> **WORK REQUIRED**:
Count how many lines in the data below contain the string "with", and report only that number.

□ □ □

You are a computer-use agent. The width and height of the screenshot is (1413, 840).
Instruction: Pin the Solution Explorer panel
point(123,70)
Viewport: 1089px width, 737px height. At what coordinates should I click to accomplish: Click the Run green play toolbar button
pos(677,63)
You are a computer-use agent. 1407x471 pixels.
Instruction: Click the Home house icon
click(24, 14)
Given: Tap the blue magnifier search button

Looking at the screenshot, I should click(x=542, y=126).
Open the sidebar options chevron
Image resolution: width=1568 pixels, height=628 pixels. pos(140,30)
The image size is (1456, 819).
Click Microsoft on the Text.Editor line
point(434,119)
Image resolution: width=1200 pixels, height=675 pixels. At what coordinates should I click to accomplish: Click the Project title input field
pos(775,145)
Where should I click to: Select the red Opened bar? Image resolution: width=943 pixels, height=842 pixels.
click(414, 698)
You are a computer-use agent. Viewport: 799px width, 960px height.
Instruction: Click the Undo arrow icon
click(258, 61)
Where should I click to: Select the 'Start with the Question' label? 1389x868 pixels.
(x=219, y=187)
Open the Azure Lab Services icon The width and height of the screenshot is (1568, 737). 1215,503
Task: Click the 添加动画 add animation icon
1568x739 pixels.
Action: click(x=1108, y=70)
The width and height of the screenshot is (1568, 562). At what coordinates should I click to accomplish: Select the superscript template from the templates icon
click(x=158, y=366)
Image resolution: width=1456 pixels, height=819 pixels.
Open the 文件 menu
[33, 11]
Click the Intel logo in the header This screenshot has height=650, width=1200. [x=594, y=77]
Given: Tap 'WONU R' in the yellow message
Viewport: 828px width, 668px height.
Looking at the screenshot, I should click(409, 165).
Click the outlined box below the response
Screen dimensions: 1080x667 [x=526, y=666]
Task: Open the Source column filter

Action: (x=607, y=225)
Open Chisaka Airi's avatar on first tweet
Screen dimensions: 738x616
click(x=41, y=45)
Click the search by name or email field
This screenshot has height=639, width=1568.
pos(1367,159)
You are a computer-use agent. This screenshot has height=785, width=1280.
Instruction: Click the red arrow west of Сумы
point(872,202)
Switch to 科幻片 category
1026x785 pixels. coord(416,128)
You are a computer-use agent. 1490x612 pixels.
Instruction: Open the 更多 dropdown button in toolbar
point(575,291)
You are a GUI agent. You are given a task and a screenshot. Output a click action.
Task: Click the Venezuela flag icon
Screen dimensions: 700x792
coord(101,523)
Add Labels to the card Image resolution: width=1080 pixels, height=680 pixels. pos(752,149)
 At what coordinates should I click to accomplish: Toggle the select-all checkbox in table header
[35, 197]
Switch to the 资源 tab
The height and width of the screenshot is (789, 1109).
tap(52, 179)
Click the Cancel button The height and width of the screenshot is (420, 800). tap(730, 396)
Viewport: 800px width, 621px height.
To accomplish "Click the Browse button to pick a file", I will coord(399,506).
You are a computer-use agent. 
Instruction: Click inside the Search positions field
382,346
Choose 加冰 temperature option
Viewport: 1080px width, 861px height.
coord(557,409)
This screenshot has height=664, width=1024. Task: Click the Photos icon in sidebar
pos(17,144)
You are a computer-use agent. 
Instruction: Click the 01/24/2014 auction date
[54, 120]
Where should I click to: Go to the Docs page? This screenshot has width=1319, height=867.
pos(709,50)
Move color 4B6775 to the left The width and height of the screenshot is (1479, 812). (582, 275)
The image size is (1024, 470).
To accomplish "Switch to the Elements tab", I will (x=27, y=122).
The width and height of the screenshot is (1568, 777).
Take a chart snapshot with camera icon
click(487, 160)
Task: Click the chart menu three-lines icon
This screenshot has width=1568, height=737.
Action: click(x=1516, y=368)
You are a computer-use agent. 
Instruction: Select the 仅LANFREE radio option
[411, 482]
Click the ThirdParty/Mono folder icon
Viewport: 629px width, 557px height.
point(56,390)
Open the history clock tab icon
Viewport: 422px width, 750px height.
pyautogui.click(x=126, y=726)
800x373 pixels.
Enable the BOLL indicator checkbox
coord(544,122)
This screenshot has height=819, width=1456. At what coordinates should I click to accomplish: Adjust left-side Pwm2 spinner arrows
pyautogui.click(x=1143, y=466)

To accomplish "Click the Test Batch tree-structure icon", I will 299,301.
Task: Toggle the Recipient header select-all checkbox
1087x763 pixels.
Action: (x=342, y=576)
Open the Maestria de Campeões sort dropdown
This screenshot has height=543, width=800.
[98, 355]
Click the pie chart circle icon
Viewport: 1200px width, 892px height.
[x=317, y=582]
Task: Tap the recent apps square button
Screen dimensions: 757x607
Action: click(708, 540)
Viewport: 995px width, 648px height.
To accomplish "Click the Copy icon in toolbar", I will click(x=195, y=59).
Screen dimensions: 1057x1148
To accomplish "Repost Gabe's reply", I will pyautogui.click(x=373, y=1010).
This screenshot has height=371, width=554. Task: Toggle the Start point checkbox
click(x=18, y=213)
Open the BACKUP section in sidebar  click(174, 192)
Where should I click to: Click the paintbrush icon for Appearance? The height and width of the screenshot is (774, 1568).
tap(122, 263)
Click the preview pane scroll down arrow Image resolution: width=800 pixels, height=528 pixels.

□ □ □

> **OUTPUT OF THE TASK**:
2